*Stored records*
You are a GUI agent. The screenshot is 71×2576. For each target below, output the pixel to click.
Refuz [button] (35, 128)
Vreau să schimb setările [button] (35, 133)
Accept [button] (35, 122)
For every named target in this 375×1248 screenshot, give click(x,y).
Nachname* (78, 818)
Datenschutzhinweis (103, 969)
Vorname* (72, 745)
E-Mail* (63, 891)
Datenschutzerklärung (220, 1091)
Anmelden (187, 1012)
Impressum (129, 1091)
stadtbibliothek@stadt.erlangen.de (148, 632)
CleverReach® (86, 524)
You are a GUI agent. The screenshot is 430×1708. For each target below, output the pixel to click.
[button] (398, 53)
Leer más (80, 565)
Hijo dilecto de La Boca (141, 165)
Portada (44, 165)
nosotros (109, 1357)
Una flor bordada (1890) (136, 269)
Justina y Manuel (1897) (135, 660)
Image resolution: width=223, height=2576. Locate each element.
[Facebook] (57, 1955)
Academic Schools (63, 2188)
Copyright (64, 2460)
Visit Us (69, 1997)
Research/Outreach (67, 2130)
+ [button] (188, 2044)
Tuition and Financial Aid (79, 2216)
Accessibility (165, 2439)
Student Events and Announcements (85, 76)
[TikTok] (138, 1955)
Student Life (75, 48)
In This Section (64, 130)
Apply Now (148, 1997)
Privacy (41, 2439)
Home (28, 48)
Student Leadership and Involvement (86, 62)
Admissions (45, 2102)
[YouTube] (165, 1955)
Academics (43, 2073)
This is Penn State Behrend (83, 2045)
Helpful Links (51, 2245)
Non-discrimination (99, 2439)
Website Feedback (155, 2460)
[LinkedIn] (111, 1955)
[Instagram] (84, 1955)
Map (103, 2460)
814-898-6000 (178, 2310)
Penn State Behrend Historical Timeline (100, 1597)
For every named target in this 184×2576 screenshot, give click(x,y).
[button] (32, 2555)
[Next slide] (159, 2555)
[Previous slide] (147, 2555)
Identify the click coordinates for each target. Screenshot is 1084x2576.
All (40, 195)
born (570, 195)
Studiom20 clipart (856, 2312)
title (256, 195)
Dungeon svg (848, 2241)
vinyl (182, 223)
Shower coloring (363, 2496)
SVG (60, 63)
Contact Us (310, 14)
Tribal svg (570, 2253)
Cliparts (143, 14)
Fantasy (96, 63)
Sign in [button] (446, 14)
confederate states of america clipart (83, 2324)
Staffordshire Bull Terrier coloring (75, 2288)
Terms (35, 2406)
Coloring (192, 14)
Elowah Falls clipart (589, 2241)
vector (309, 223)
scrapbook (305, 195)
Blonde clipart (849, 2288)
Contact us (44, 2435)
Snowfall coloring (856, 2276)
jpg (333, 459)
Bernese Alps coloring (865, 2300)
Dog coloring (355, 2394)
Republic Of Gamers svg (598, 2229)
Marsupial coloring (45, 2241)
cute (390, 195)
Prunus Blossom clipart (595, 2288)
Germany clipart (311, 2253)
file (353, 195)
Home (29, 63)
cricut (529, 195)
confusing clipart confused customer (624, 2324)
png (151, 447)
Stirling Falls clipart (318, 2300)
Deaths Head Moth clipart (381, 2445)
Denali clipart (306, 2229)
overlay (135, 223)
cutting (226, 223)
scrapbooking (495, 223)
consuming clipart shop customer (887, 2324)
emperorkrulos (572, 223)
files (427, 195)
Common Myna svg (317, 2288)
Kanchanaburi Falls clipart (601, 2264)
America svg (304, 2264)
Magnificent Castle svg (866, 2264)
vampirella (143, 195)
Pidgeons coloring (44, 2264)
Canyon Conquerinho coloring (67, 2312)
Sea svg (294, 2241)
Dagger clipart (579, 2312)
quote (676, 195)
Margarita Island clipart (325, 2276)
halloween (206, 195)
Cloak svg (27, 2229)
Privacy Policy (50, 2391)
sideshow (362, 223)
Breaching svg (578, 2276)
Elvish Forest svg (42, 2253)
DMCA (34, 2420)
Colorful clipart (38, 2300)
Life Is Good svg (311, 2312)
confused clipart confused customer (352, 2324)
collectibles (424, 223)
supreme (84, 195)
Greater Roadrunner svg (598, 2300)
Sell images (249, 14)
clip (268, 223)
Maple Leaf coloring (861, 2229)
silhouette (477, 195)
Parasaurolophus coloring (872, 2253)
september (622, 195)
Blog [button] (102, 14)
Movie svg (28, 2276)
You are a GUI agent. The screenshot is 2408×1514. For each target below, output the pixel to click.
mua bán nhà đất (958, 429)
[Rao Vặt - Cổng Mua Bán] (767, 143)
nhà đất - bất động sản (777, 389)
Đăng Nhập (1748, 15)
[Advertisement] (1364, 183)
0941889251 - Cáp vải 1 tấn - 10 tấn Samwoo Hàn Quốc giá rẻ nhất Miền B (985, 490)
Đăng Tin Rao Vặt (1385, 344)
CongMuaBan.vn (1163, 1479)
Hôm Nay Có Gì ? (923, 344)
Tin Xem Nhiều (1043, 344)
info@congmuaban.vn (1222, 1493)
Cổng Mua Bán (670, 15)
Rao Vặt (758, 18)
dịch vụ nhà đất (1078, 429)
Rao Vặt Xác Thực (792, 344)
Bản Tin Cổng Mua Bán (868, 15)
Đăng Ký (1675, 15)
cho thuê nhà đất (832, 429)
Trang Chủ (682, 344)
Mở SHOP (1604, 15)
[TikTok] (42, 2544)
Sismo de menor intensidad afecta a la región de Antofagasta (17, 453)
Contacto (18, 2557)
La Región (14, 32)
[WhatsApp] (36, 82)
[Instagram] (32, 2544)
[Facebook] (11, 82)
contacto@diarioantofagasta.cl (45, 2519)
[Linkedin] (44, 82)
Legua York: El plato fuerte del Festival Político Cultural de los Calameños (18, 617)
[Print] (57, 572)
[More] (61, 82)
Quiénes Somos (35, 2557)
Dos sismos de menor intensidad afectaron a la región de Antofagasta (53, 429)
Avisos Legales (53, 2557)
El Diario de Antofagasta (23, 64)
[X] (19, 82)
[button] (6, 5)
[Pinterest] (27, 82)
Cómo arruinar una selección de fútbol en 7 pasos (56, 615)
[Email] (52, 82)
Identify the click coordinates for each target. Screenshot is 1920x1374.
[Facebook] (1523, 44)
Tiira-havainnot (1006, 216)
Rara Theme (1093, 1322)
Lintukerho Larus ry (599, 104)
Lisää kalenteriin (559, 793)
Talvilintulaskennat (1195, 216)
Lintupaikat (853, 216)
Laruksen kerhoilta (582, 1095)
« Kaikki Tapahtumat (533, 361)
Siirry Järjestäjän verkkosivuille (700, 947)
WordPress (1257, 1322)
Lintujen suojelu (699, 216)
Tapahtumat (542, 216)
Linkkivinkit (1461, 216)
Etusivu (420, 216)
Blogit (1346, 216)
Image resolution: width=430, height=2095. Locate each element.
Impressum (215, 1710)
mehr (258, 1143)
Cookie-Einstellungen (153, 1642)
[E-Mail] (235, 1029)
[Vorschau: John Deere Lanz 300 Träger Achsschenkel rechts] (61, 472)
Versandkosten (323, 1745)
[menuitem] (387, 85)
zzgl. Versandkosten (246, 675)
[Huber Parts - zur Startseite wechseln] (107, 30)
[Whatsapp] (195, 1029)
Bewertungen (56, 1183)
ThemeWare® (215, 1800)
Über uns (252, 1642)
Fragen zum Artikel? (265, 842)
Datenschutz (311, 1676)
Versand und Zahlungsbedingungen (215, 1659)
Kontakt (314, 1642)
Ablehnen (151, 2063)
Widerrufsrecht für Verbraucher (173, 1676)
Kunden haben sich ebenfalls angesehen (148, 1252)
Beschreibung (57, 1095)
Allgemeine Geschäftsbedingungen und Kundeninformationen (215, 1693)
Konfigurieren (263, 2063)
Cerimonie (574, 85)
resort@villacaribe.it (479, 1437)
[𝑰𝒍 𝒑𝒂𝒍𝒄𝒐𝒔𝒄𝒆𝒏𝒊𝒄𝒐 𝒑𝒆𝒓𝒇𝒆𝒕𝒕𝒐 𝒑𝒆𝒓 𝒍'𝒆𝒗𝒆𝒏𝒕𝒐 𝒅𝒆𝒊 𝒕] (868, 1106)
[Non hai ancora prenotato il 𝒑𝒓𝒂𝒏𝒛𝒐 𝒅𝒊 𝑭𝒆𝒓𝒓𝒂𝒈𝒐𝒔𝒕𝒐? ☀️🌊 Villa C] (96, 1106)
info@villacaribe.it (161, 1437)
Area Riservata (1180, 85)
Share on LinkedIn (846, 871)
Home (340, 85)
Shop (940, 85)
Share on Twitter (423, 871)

*WORK REQUEST*
Up to and including the line with "Tuition and Financial Aid (79, 2216)", output each line of the entries above exactly, starting from the first.

*EXERCISE RESULT*
You are a GUI agent. The screenshot is 71×2576. For each target below, output the pixel to click.
Refuz [button] (35, 128)
Vreau să schimb setările [button] (35, 133)
Accept [button] (35, 122)
For every named target in this 375×1248 screenshot, give click(x,y).
Nachname* (78, 818)
Datenschutzhinweis (103, 969)
Vorname* (72, 745)
E-Mail* (63, 891)
Datenschutzerklärung (220, 1091)
Anmelden (187, 1012)
Impressum (129, 1091)
stadtbibliothek@stadt.erlangen.de (148, 632)
CleverReach® (86, 524)
You are a GUI agent. The screenshot is 430×1708. For each target below, output the pixel to click.
[button] (398, 53)
Leer más (80, 565)
Hijo dilecto de La Boca (141, 165)
Portada (44, 165)
nosotros (109, 1357)
Una flor bordada (1890) (136, 269)
Justina y Manuel (1897) (135, 660)
Image resolution: width=223, height=2576. Locate each element.
[Facebook] (57, 1955)
Academic Schools (63, 2188)
Copyright (64, 2460)
Visit Us (69, 1997)
Research/Outreach (67, 2130)
+ [button] (188, 2044)
Tuition and Financial Aid (79, 2216)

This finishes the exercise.